Friday, May 02, 2008

Kehidupan Sosial Masyarakat dan Kerusakan Lingkungan berkaitan dengan Pertambangan Timah

Sejak pengelolaan timah dipegang penuh oleh PT. Timah, kehidupan sosial masyarakat mulai berubah. Sebagian besar pribumi menempati posisi pekerjaan rendahan di perusahaan ini. Sedangkan posisi-posisi strategisnya sebagian besar dipegang oleh orang luar daerah. Selama puluhan tahun terjadi kesenjangan sosial antara penduduk setempat dan pegawai-pegawai staf PT. Timah. Fasilitas yang disediakan oleh perusahaan untuk para pegawai staf sangat mewah, mulai dari fasilitas kesehatan, hiburan, olahraga, pendidikan dan lain-lain. Sedangkan masyarakat sekitar dan para pegawai rendahan hanya mendapatkan fasilitas yang tidak sebanding. Kesenjangan puluhan tahun ini lama-kelamaan menjadi bom waktu yang siap meledak kapan saja.

Puncaknya yaitu saat PT. Timah dilanda krisis pada akhir tahun 1980an sampai awal 1990an. Merosotnya harga timah dunia dan manajemen perusahaan yang salah urus disebut-sebut menjadi penyebabnya. PHK besar-besaran yang dilakukan perusahaan ini memunculkan angka pengangguran baru.

Masa-masa kejayaan pertambangan timah di Bangka Belitung telah melewati masanya. Krisis moneter yang melanda Indonesia pada tahun 1997 dan merosotnya harga komoditas pertanian lokal seperti karet dan lada memaksa ribuan petani mencari alternatif sumber penghidupan. Sebagian besar penduduk berubah profesi menjadi penambang di tambang-tambang inkonvensional (TI) atau tambang rakyat tak berizin. Aktivititas penambangan liar ini mulai marak sekitar tahun 2000an.

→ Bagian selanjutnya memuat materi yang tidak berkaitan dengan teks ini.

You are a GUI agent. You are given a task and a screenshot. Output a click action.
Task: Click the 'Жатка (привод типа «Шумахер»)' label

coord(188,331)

Pada tahun 1999, melalui Undang-Undang Nomor 22 Tahun 1999 tentang Pemerintah Daerah dan Keputusan Menteri Perindustrian dan Perdagangan No 146/MPP/Kep/4/1999 mengenai pencabutan timah sebagai komoditas strategis, Bupati Bangka saat itu, Eko Maulana Ali, sekarang Gubernur Provinsi Bangka Belitung, memberikan izin aktivitas penambangan skala kecil. Sejak saat itu, aktivitas penambang liar semakin tak terkendali. Data Badan Pengkajian dan Penerapan Teknologi tahun 2001 memperlihatkan, dari sekitar 70.000-an unit tambang rakyat, yang berizin hanya sekitar 30 persen.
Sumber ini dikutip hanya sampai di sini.